ラニーニャ現象の特徴すでに出現 秋雨と台風シーズン 11月に…の画像はこちら >>
先月9月10日の気象庁の発表によると、太平洋赤道域の海面水温は、西部で平年より高く、東部で平年より低くなっており、ラニーニャ現象の特徴に近づきつつある、とのことでした。大気の状況も、すでにラニーニャ現象の特徴が出現しているといえそうです。10月は秋雨と台風シーズンが続く見込みです。11月に入ると急に寒くなり、12月は師走らしい寒さでしょう。
ラニーニャ現象の特徴すでに出現
ラニーニャ現象とは、太平洋赤道域の日付変更線付近から南米沿岸にかけて海面水温が平年より低くなり、その状態が1年程度続く現象です。ラニーニャ現象が発生している時には、太平洋赤道域で、東風が平常時よりも強くなり、西部に暖かい海水がより厚く蓄積する一方、東部では冷たい水の湧き上がりが平常時より強くなります。ラニーニャ現象発生時は、インドネシア近海の海上では積乱雲がいっそう盛んに発生します。先月9月10日の気象庁の発表によると、太平洋赤道域の海面水温は、西部で平年より高く、東部で平年より低くなっており、ラニーニャ現象の特徴に近づきつつある、とのことでした。上の図は大気の状況です。インド洋熱帯域の東部やインドネシア付近で対流活動が活発な青色になっています。一方、太平洋赤道域の中部、東部では対流活動が不活発なオレンジ色になっています。これは、ラニーニャ現象発生時の秋の特徴です。海洋だけでなく、大気の状況も、すでにラニーニャ現象の特徴が出現しているといえそうです。

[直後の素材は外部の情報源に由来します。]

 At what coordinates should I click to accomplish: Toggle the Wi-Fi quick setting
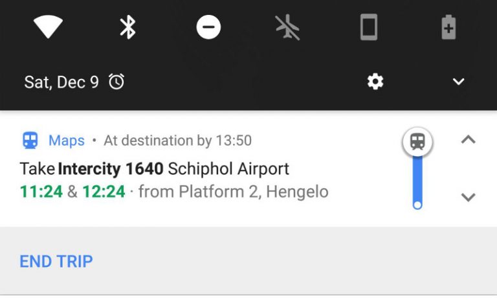(48, 27)
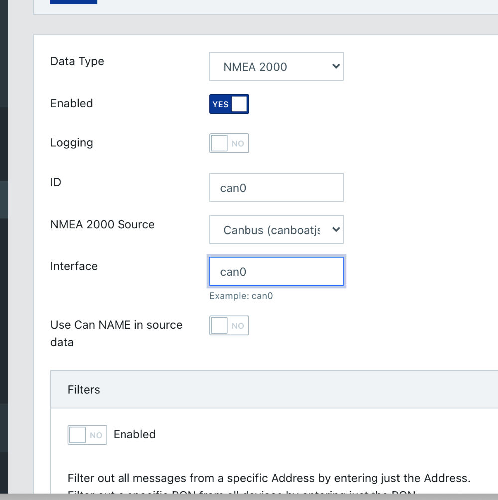Enable the Filters toggle switch
The width and height of the screenshot is (498, 500).
tap(87, 435)
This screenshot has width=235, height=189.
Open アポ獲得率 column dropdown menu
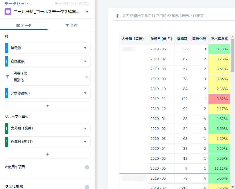[x=85, y=93]
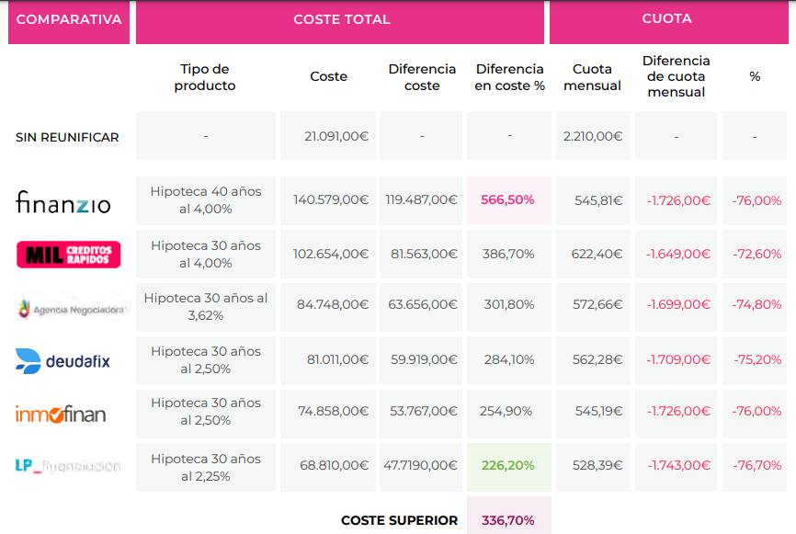Viewport: 796px width, 534px height.
Task: Select the 336,70% coste superior value
Action: click(x=508, y=520)
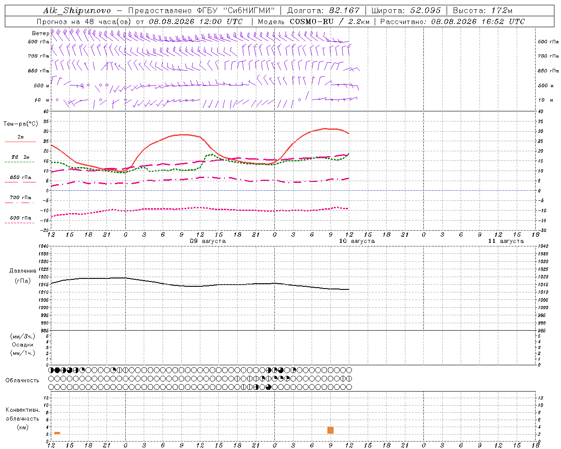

関東など太平洋側を中心に秋雨前線の影響を受けやすい 本格的な雨も
11月に入る頃にかけて、太平洋高気圧の東への後退は遅い見込みです。関東など太平洋側の地域を中心に、秋雨前線や低気圧の影響を受けやすい時期があるでしょう。雨が降る日が数日続くことがある見込みです。この秋の間にラニーニャ現象が発生するかはまだわかりませんが、大気の状況は、ラニーニャ現象発生時の秋の特徴です。インド洋熱帯域やインドネシア付近の対流活動が活発になる影響で、太平洋高気圧の縁を回って湿った空気が流れ込みやすい見込みです。関東など太平洋側を中心に、秋晴れになる日が少ない地域があるばかりか、本格的な雨になることもあるでしょう。
台風シーズンまだ続く
現在、南の海上は対流活動が比較的不活発になっており、近々台風など熱帯擾乱が次々に発生することはなさそうです。ただ、気になるのは、今日5日、マリアナ諸島近海にまとまった雲があり、低気圧性の風の流れもあります。これが熱帯低気圧の発生となるかはわかりませんが、南の海上は、今後、次第に対流活動がやや活発になる見込みです。対流活動がやや活発な状態は、11月に入る頃にかけて続くでしょう。アメリカ海洋大気庁によると、10月中旬を過ぎる頃にかけて、南の海上で、台風など熱帯擾乱が発生する確率が高くなっています。台風シーズンはまだ続くとみられます。これから発生する台風は、本州付近に停滞する秋雨前線の活動を活発にする可能性もあります。たとえ台風が接近することがなくても、大雨のリスクが高まることも考えられます。秋雨と台風シーズンです。日頃からハザードマップで、避難経路を確認しておくなど、備えをしておくとよいでしょう。
今年の冬の訪れは?
11月に入ると、たとえこの頃までにラニーニャ現象が発生していないとしても、大気の状況は、まさにラニーニャ現象発生時の晩秋の特徴です。インド洋熱帯域の西部では対流活動は不活発になり、インドネシア付近で対流活動が活発な状態が続くでしょう。熱帯の状況に対応して、ユーラシア大陸南部では、高気圧が強まり、偏西風が北へ偏る見込みです。偏西風は、日本付近では南へ蛇行しやすいでしょう。アリューシャン低気圧が日本に近い所で発達しやすこともあり、西日本や東日本を中心に西高東低の気圧配置になる時期がある見込みです。西回りで寒気が流れ込みやすいでしょう。九州から関東を中心に冷たい北風が吹きやすくなる見込みです。11月に入ると急に寒くなり、12月は師走らしい寒さでしょう。